Es mérito de José Antonio Montano, columnista en este medio, haber dado nombre a ese tipo ideal: el votante fino. Es aquel que pide a los partidos una firme coherencia en la persecución de sus fines, así como un exquisito cuidado en la selección de los medios que empleará para realizarlos. Y esperando mucho del partido al que por fin se ha decidido votar, el votante fino no dudará en castigarlo con la abstención si defrauda sus expectativas. Huelga decir que no todos los que dejaron de votar a Cs merecen esa calificación; detrás de aquella retirada masiva de apoyo popular no hay un solo estado de ánimo. Pero lo interesante es constatar que, más allá de este supuesto particular, el votante fino constituye una posibilidad latente en cualquier votante que se pare a pensar en lo que hace cuando enfila el camino de las urnas.
En una democracia de masas sacudida por la difusión del estilo político populista y donde la persuasión electoral pasa por el empleo de las herramientas de comunicación digital, no es nada fácil que los partidos y sus líderes estén la altura de las circunstancias. Y lo es menos aún en nuestro país, donde el conflicto político ya se expresaba en dos ejes distintos —el ideológico y el nacional— antes de que las fuerzas de la llamada «nueva política» fragmentasen el sistema de partidos y complicasen la formación de gobiernos. Por lo demás, ni siquiera hace falta recurrir a explicaciones coyunturales: la política es una esfera de la actividad humana cuya general amoralidad —relean a Maquiavelo— propicia fácilmente el desengaño de quienes la observan a distancia.
«El votante fino es un abstencionista que solo ocasionalmente encuentra razones para romper su mutismo electoral»
Al votante fino de carácter vocacional, en consecuencia, nunca le faltarán razones para sentirse contrariado. Se puede incluso formular una hipótesis: el votante fino es un abstencionista que solo ocasionalmente —aparición de un nuevo partido o situación de especial gravedad— encuentra razones para romper su mutismo electoral. ¡Y para colmo, enseguida se arrepiente! Prefiere mantenerse inmaculado a saberse cómplice —aun ínfimo— de alguna barrabasada partidista. Nótese que el votante fino atesora su voto, concediéndole una importancia narcisista de la que objetivamente —grandes números en mano— carece. Pero digamos algo en su favor: si nadie albergara esa ilusión, la democracia representativa colapsaría por falta de participantes. Es más: si solo existieran votantes incondicionales, la democracia sería un espacio claustrofóbico lleno de lealtades fanáticas.
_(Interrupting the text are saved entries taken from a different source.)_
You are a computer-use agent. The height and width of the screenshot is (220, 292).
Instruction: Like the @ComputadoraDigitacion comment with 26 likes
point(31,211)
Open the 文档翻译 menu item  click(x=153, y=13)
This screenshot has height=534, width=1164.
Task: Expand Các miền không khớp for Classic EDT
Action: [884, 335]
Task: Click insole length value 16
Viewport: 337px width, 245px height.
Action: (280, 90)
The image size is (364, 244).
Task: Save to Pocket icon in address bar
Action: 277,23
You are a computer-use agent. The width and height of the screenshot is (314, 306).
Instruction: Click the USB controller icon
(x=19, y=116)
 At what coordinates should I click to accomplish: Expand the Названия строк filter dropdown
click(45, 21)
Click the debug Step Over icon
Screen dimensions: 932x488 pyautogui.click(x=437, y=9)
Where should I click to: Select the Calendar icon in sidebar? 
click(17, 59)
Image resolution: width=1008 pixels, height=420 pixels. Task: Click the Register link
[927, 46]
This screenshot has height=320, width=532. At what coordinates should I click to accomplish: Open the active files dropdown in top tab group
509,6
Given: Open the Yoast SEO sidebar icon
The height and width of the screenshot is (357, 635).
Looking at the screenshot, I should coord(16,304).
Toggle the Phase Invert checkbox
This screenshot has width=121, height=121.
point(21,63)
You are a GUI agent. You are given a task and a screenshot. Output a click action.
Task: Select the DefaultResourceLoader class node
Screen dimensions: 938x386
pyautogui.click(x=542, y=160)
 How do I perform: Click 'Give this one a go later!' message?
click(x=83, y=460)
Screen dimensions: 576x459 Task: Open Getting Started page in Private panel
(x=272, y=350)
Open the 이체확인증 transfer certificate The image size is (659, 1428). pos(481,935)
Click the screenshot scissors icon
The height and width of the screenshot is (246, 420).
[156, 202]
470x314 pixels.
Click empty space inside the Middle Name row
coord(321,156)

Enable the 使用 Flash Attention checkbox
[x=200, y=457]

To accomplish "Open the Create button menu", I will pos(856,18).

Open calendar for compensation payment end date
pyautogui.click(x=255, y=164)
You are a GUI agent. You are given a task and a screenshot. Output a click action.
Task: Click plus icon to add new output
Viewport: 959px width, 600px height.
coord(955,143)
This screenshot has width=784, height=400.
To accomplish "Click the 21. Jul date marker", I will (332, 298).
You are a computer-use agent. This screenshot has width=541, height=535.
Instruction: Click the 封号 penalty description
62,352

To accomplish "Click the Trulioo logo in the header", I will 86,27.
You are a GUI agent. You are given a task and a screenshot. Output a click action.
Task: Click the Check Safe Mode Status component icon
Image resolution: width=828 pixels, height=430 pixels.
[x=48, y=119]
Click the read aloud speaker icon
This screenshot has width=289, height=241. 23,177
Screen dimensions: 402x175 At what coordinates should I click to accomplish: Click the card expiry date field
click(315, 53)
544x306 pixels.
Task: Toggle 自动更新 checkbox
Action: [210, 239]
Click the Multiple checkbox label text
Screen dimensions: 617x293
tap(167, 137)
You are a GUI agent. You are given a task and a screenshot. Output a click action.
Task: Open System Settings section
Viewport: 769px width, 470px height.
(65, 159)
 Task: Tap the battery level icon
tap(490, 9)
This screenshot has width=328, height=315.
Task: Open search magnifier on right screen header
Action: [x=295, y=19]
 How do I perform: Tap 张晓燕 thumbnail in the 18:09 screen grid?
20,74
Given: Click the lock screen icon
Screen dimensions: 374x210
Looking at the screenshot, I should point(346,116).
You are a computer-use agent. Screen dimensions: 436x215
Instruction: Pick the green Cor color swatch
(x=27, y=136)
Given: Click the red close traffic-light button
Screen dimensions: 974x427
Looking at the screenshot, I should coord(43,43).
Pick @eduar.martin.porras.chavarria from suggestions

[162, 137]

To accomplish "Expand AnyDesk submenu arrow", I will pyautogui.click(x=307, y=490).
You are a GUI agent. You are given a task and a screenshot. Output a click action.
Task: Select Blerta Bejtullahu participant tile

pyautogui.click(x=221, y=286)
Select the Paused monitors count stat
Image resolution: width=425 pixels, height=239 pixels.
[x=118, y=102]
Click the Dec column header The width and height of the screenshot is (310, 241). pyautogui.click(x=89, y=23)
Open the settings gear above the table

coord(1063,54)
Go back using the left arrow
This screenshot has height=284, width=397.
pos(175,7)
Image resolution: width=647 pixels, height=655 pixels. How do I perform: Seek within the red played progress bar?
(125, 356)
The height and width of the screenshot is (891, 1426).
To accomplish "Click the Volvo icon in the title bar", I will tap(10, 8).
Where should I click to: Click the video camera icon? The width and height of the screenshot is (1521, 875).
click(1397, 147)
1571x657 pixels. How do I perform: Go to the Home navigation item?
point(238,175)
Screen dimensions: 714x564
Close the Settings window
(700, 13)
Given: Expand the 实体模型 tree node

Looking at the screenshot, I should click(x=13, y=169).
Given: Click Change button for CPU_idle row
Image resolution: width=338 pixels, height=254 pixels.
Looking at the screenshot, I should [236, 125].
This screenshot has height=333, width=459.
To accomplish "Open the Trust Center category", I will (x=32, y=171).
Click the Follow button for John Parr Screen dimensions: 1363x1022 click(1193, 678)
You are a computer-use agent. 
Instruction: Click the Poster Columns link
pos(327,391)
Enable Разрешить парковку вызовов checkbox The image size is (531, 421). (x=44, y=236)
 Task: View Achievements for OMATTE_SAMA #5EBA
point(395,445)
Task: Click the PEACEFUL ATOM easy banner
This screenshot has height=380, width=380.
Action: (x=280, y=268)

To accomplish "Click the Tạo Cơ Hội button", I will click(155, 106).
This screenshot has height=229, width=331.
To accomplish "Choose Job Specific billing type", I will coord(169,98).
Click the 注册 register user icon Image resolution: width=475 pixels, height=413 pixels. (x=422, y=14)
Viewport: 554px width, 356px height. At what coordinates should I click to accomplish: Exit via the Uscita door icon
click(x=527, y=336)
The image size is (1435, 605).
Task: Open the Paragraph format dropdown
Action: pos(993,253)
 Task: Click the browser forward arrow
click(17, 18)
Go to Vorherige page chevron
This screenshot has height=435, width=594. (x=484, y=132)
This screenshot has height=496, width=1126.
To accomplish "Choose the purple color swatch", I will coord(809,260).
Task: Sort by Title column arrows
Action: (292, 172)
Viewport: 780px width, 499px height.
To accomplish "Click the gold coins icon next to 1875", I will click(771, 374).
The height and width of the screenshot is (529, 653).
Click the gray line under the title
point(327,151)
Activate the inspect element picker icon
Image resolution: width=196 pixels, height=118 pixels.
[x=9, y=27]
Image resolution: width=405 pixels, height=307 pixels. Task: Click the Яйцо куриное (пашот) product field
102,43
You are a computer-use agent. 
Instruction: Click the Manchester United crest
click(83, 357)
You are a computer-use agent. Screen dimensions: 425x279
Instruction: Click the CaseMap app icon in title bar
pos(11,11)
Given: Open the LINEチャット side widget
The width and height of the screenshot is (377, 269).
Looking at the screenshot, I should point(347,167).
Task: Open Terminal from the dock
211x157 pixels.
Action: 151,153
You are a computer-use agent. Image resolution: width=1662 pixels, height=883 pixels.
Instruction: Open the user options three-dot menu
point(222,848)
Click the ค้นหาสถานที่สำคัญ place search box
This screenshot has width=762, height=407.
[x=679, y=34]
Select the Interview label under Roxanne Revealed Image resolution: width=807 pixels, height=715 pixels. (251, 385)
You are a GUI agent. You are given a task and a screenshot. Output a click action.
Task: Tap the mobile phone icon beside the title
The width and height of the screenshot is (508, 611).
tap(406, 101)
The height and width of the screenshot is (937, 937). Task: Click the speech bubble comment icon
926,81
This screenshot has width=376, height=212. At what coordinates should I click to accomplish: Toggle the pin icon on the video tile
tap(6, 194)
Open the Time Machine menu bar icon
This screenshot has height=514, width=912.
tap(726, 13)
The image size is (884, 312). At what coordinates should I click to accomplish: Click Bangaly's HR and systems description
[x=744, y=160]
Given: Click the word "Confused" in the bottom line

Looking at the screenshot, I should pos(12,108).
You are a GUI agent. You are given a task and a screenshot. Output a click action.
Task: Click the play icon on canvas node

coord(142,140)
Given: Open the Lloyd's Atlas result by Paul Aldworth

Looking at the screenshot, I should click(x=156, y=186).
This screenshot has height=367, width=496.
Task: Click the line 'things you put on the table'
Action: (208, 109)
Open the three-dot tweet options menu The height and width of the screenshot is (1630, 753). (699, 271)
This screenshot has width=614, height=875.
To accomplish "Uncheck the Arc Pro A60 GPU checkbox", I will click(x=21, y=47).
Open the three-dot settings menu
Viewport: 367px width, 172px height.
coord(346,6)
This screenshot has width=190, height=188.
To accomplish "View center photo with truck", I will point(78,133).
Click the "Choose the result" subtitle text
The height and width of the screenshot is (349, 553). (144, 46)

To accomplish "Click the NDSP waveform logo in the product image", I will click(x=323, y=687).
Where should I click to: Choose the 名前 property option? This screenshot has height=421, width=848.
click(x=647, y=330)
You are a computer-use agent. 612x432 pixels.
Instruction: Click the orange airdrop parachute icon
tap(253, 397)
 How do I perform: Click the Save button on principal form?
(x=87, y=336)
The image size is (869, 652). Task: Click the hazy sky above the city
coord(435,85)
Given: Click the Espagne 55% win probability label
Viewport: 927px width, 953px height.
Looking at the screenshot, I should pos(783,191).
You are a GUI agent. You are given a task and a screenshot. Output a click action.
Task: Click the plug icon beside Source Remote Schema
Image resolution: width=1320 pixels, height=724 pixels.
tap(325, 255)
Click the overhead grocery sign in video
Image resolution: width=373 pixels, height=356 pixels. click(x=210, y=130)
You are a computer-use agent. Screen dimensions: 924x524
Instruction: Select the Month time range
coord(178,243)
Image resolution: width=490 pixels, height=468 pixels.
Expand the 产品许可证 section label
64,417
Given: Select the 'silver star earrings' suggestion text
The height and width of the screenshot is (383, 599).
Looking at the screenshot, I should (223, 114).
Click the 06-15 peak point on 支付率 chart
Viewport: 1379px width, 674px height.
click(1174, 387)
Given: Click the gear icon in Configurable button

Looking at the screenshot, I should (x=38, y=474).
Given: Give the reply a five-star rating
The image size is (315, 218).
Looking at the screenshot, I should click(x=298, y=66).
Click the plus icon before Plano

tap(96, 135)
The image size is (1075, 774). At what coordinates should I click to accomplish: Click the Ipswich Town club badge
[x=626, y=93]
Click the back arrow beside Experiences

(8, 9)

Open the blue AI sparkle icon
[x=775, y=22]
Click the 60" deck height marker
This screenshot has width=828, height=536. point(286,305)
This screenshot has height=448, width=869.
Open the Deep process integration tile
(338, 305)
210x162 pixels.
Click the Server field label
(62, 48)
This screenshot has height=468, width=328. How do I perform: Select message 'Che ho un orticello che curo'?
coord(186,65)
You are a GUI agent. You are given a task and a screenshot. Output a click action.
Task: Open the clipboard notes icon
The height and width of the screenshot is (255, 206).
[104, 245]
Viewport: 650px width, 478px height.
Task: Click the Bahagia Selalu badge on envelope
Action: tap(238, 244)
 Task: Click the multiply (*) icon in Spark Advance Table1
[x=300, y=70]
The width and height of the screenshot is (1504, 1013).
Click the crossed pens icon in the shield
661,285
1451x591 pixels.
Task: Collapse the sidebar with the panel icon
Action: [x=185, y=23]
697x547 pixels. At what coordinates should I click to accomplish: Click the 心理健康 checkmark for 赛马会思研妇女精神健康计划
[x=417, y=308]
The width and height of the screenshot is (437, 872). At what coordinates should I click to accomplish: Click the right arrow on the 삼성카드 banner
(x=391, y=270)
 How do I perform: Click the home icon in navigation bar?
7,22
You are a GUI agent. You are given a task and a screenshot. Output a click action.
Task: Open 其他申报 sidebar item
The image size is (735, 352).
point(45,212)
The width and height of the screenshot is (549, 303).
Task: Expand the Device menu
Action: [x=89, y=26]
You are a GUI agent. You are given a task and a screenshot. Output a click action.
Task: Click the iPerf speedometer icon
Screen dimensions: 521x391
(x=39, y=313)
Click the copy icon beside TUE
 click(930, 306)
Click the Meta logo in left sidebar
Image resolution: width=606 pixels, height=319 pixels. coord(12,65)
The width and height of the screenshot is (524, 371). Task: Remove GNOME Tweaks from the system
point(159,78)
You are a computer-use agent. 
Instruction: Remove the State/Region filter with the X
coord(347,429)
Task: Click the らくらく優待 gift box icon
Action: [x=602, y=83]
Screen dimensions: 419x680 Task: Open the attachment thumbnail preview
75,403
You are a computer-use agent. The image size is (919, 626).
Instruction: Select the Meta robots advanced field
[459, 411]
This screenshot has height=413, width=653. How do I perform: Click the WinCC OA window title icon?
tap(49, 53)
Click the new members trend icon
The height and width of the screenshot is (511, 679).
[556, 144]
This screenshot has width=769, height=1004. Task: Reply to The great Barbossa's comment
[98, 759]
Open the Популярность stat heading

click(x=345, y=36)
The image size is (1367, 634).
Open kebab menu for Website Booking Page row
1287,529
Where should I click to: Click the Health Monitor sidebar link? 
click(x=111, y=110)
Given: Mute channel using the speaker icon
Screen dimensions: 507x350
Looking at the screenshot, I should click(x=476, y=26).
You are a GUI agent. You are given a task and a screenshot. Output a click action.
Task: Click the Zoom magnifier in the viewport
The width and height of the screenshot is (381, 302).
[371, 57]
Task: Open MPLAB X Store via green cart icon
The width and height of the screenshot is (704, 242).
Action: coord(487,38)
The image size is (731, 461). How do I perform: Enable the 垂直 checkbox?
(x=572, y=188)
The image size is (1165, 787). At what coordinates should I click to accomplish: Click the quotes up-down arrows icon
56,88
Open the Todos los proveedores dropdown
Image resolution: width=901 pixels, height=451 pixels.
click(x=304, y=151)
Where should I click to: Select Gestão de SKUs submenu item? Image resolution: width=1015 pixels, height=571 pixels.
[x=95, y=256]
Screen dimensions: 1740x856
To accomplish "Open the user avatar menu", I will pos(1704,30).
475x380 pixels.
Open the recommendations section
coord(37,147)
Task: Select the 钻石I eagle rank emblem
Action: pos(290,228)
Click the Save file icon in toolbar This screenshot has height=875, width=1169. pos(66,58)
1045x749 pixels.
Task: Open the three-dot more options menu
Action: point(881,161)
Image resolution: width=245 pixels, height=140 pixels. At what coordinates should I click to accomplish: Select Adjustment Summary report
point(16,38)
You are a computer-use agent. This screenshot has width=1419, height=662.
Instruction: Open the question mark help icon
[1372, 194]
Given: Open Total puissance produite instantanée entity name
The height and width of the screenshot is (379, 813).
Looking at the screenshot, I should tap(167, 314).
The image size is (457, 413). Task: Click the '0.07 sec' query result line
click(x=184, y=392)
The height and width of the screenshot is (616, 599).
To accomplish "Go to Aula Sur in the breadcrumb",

De ahí que yo proponga algo diferente: el ciudadano democrático debería concebirse a sí mismo como un votante melancólico antes que fino en los términos arriba descritos. O sea: alguien que sabe que su voto difícilmente producirá los resultados que desearía; sabedor de que resulta imposible saber qué coaliciones de gobierno serán viables, ni mediante qué compromisos programáticos llegarán a forjarse; y consciente de que ni siquiera el más bienintencionado y competente de los líderes políticos dejará de traicionar tal o cual promesa electoral. ¡Así es la rosa! No hay conciliación posible —fuera del sectarismo ciego— entre la conciencia individual y la acción colectiva. Por eso, la melancolía del votante reflexivo deriva de la conciencia anticipada del fracaso. ¿Para qué entusiasmarse? Tampoco pasa nada: dejemos la esperanza a los jóvenes y asumamos la radical imperfección de una democracia más terrenal de lo que nos gustaría y menos satisfactoria de lo que querríamos.